At NASA, the economic fallout has led to cutbacks:

•The president’s 2009 budget request cuts Mars spending in half from 2007 to 2010, down to $300 million.

•A proposed 2018 Mars sample-return mission will be deferred, Meyer says. The mission would send soil, rock and other samples back to Earth by rocket.

•Science chief S. Alan Stern resigned in April after his move to trim $4 million from the Mars rovers to help pay for a $200 million overrun in construction of the Mars Science Laboratory was rejected by NASA administrator Mike Griffin. The $2 billion science lab is scheduled to land on Mars in 2010.

“Why are we even contemplating sending people to Mars someday?” asks federal science spending expert Al Teich of the American Association for the Advancement of Science in Washington, D.C. “Robotic mission seems to be generating plenty of excitement.”

Says David Goldston, former chief of staff for the House Science Committee and columnist at Nature magazine: “One big misconception people have is that NASA is spending a lot of money on sending people to Mars. It doesn’t really spend anything.”

In fact, Congress barred NASA from spending any money on Mars astronauts in 2008, and the agency didn’t ask for any in next year’s budget. Most of the $8 billion NASA spends on manned missions goes to the space shuttle program, the International Space Station and Constellation, the new manned rocket intended for trips to the station in 2015 and the moon in 2020.

Although the Smithsonian Air & Space Museum in Washington opened a Space: A Journey to Our Future exhibit in June (sponsored by NASA, General Motors and Lockheed Martin) that features a Mars base station, NASA doesn’t have any astronaut landings planned for Mars.

So what now?

For the future, the space agency contemplates Mars missions in 2013 and 2016 in addition to next year’s small-car-size Mars Science Laboratory.

But the next president could shift NASA’s focus away from Bush’s lunar exploration vision and toward the need to address climate change or forge more global partnerships, says Sadeh.
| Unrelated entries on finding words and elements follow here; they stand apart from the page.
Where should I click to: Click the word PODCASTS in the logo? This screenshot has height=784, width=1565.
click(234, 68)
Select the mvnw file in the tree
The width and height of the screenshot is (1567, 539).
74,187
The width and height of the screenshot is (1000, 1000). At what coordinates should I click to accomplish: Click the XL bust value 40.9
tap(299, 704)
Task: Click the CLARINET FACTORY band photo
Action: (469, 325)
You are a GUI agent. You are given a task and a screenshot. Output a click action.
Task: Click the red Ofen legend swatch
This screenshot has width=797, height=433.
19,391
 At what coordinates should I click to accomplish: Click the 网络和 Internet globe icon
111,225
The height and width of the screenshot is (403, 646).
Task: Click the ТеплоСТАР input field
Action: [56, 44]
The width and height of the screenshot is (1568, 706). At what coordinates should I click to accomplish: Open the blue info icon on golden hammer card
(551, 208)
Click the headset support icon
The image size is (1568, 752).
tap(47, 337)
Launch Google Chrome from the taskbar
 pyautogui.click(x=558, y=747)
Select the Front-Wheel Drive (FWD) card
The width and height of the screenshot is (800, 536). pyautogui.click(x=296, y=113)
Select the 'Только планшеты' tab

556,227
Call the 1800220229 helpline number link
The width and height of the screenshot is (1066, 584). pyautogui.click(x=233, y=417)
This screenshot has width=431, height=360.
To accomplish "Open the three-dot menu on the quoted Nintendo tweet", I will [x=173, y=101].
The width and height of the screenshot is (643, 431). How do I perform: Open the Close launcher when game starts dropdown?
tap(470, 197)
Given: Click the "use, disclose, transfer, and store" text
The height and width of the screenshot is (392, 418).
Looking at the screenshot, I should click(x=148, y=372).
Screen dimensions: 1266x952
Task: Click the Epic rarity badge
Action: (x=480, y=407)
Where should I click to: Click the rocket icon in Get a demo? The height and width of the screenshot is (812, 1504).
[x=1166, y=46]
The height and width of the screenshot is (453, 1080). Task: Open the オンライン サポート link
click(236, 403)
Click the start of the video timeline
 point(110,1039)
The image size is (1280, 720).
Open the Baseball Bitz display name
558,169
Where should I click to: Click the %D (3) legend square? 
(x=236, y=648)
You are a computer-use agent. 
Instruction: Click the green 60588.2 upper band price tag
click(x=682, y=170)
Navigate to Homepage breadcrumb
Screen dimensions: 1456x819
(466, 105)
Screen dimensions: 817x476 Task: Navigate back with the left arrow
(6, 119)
Mars exploration would fit comfortably in a NASA refocused on climate, says David Grinspoon of the Denver Museum of Natural Sciences, a mission scientist for both Mars and Venus probes. The Red Planet’s atmosphere is comparable to Earth’s, and atmospheric measurements there have already begun.

Among planetary scientists, there is some feeling that NASA has slighted other planets for Mars, Grinspoon says. Venus is closer than Mars and has its own bizarre atmosphere, for example, and Jupiter’s icy moons are a priority for planetary scientists.

“And the impression I get is that NASA headquarters is aware of the concern,” he says. “Of course, against the backdrop of huge financial challenges agency-wide, managers there are stuck between a rock and a hard place in making exploration decisions.”

Space scientist Lennard Fisk of the University of Michigan, who heads the National Resource Council’s Space Studies Board, says, “NASA’s programs are inconsistent with the budget the agency possesses.”

Last year, the board said NASA hasn’t spent enough on other programs, such as the Deep Space Network, which facilitates communications with satellites via high-powered antennas placed around the world.

Fisk sees “a mismatch between what NASA is being asked to do and the resources it has for space science. There’s going to be a train wreck at some point.” If NASA keeps deferring missions such as the Mars sample-return probe, he contends, the costs to keep the programs alive will eat into the budget without providing the science needed for future exploration. His reservations aside, Fisk states, “Any country that can spend $800 billion on a war in Iraq can afford a space program.” NASA’s entire $17 billion budget, he notes, equals the exploration tax breaks given to oil companies every year.

“The real problem is that NASA needs to be tied to a real, overriding national priority,” he says, such as protecting the planet from asteroids or controlling global warming. “Otherwise, NASA will just limp along.”